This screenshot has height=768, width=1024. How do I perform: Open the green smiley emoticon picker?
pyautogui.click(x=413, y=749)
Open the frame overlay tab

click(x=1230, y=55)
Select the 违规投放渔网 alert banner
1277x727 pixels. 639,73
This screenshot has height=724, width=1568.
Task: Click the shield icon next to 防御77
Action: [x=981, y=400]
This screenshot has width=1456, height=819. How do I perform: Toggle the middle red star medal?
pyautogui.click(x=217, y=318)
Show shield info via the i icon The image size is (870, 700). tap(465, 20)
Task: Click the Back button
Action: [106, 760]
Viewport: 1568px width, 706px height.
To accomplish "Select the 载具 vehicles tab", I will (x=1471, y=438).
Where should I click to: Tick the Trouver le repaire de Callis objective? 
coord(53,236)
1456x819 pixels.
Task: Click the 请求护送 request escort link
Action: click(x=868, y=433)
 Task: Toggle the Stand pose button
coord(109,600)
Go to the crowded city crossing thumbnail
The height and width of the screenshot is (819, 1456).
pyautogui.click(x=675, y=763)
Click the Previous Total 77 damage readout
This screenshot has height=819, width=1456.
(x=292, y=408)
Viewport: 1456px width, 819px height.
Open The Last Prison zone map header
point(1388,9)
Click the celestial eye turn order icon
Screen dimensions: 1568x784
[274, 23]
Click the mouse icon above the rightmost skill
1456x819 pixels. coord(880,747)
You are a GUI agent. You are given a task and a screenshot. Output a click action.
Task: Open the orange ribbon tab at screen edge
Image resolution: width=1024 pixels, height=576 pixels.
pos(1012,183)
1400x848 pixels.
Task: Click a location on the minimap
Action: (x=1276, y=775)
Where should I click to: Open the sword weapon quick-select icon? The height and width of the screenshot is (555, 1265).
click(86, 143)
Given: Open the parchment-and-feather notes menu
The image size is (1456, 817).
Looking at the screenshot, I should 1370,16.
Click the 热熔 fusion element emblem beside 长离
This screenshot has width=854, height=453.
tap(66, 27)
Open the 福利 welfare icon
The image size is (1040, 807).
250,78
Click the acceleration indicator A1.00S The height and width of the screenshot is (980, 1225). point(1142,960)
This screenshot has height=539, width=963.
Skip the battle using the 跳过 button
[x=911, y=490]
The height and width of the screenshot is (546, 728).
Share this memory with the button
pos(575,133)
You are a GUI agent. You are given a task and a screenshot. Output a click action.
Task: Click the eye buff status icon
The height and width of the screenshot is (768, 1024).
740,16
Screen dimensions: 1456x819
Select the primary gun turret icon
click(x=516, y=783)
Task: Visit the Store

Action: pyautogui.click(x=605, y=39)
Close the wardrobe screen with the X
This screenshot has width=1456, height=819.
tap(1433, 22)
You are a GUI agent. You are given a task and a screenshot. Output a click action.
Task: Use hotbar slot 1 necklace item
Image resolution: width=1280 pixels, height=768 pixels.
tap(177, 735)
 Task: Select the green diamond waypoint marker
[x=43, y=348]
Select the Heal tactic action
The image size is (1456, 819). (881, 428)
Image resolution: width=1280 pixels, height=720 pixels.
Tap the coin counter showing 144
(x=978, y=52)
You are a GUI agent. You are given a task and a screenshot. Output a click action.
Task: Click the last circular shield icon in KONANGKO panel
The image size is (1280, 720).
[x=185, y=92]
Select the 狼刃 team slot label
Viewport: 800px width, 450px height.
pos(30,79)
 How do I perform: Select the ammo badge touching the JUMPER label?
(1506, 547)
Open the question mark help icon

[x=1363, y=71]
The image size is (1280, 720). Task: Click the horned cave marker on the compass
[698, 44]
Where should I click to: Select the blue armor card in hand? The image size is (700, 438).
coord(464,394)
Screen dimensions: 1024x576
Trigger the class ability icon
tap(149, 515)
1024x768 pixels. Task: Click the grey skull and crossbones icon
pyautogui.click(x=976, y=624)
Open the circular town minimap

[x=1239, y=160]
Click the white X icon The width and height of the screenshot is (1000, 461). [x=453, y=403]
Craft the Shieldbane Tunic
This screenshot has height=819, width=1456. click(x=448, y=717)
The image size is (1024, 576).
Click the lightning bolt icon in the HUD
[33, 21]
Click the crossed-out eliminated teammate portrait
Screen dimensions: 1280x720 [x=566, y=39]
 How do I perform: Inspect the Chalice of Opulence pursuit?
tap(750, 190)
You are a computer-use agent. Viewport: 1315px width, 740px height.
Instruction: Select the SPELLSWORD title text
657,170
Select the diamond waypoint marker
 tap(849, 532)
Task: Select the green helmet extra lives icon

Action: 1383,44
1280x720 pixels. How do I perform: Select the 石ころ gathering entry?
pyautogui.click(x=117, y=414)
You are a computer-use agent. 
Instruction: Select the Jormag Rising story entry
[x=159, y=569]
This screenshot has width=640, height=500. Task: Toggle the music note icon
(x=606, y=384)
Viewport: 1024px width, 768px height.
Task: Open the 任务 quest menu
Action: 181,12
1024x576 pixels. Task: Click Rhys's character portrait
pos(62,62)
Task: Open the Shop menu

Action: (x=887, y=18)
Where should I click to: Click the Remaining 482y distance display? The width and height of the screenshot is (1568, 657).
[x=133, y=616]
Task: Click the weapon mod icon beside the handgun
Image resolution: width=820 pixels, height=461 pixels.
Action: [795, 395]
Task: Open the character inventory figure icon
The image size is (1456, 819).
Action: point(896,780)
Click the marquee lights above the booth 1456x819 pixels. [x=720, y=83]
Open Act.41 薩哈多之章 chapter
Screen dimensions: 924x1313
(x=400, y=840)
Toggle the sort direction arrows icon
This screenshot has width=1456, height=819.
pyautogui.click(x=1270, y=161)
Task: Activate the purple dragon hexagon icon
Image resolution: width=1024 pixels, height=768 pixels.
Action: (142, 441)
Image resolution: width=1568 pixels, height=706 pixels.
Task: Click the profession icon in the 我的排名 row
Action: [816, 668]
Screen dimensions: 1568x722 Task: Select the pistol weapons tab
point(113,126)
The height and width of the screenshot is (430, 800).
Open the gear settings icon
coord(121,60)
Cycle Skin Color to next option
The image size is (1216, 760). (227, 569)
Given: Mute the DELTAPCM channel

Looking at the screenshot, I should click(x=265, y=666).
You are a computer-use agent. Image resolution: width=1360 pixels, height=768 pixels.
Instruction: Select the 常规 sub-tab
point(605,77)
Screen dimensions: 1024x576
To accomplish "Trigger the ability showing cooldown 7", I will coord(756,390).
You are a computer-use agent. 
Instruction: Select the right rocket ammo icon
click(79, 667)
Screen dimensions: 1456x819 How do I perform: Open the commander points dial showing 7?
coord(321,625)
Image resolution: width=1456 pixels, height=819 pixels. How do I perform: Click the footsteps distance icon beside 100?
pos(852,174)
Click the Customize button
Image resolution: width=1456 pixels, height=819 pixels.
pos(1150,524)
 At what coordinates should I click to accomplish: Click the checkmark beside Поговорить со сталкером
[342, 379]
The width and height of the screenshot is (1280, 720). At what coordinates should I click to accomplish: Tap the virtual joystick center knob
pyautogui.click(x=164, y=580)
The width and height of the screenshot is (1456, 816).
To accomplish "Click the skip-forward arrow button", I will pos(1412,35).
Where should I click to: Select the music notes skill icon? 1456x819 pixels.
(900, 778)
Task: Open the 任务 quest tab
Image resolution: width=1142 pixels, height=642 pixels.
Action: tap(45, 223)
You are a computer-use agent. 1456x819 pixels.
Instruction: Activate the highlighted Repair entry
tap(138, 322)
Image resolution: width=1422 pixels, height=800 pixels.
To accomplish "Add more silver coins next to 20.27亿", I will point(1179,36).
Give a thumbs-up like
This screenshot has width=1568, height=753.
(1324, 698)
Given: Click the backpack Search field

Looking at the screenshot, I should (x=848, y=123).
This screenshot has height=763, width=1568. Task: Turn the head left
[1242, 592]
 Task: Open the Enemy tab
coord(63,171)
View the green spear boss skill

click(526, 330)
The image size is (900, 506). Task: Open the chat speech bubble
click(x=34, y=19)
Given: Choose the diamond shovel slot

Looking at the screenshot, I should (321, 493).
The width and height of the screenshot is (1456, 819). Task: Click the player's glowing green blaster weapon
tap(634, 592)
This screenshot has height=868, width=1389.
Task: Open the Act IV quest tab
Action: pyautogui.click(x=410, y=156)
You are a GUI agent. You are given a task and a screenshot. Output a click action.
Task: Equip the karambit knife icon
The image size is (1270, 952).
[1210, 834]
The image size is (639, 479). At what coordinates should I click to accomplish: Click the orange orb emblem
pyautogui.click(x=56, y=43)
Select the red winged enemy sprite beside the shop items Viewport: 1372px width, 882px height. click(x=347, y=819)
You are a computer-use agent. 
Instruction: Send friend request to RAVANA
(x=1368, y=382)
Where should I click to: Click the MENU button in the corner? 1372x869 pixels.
________
== STATED PROBLEM ==
Report every line of the listing above that contains the string "slot", treating uppercase and lowercase letters as different.

== EXERCISE ANSWER ==
Task: Use hotbar slot 1 necklace item
Select the 狼刃 team slot label
Given: Choose the diamond shovel slot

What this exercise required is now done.